All Americans come from Ohio originally, if only briefly. --- Dawn Powell

Sunday, February 6, 2022

Movie Monday: Carol


Rooney Mara and Cate Blanchett discovered the wonder that is Cincinnati in 2014 as they filmed the 1950s-era love story "Carol" there. The actresses praised Cincinnati during the press build-up for the movie's nationwide release in 2016:   “It’s been phenomenal shooting in Cincinnati, actually,” Blanchett said. “The architecture here is phenomenal. There’s so many buildings that haven’t been ... gentrified. Everyone, the fire department and police, have been so cooperative.”

While the mise-en-scene and acting is beautiful, I was frustrated by Carol's seemingly cruel nature and therefore didn't realise the appeal of the film, especially to someone I love, until I found the following explanation from the author of the original work: 

When Patricia Highsmith allowed her name to be attached to the 1990 republication by Bloomsbury (she previously published such it under the pseudonym Claire Morgan), she wrote in the "Afterword" to the edition:

The appeal of The Price of Salt was that it had a happy ending for its two main characters, or at least they were going to try to have a future together. Prior to this book, homosexuals male and female in American novels had had to pay for their deviation by cutting their wrists, drowning themselves in a swimming pool, or by switching to heterosexuality (so it was stated), or by collapsing—alone and miserable and shunned—into a depression equal to hell.

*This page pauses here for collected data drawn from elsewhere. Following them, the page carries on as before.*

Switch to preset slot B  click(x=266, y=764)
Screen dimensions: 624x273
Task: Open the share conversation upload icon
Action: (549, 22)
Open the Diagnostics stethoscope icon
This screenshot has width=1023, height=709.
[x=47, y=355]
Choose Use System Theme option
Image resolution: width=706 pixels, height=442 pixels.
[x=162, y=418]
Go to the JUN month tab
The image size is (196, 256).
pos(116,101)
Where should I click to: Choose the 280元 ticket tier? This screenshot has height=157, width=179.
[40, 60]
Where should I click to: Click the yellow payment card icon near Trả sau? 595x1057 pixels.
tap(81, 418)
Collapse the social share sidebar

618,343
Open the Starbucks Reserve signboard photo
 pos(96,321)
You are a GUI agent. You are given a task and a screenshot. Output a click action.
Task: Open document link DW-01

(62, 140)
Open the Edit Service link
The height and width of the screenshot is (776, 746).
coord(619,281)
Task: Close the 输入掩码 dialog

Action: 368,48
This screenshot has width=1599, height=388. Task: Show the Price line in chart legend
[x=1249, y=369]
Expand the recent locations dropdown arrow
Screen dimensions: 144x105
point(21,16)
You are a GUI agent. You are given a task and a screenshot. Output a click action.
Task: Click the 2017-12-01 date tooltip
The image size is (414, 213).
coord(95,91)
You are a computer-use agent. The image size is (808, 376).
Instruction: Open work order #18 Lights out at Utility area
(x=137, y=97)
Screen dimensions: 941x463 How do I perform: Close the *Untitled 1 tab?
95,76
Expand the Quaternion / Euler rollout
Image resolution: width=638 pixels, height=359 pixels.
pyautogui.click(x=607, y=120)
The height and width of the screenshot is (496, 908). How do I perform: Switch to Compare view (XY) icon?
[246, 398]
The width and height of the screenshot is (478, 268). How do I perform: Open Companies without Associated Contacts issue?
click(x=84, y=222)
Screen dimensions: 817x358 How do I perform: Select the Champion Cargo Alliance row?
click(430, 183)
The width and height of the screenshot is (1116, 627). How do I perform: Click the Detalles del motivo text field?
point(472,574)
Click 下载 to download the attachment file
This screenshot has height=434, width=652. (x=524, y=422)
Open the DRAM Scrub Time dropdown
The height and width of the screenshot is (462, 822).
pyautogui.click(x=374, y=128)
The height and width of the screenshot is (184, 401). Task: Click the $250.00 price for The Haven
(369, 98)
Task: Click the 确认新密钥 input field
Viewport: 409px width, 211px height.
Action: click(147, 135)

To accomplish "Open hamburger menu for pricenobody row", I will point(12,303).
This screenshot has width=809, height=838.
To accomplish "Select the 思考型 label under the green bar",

Saturday, February 5, 2022

Imagine Me & You: Piper Perabo

Piper Perabo (and perhaps more importantly Lena Headey) first came up on my radar from Imagine Me & You (2006), which is a typical romcom with a difference.  The difference being that two women could have a meet-cute, fall in love, and live happily ever after.

The film takes place in my current city of residence but when you look up information on Piper Perabo, you find a lot of interviews mentioning her time at Ohio University.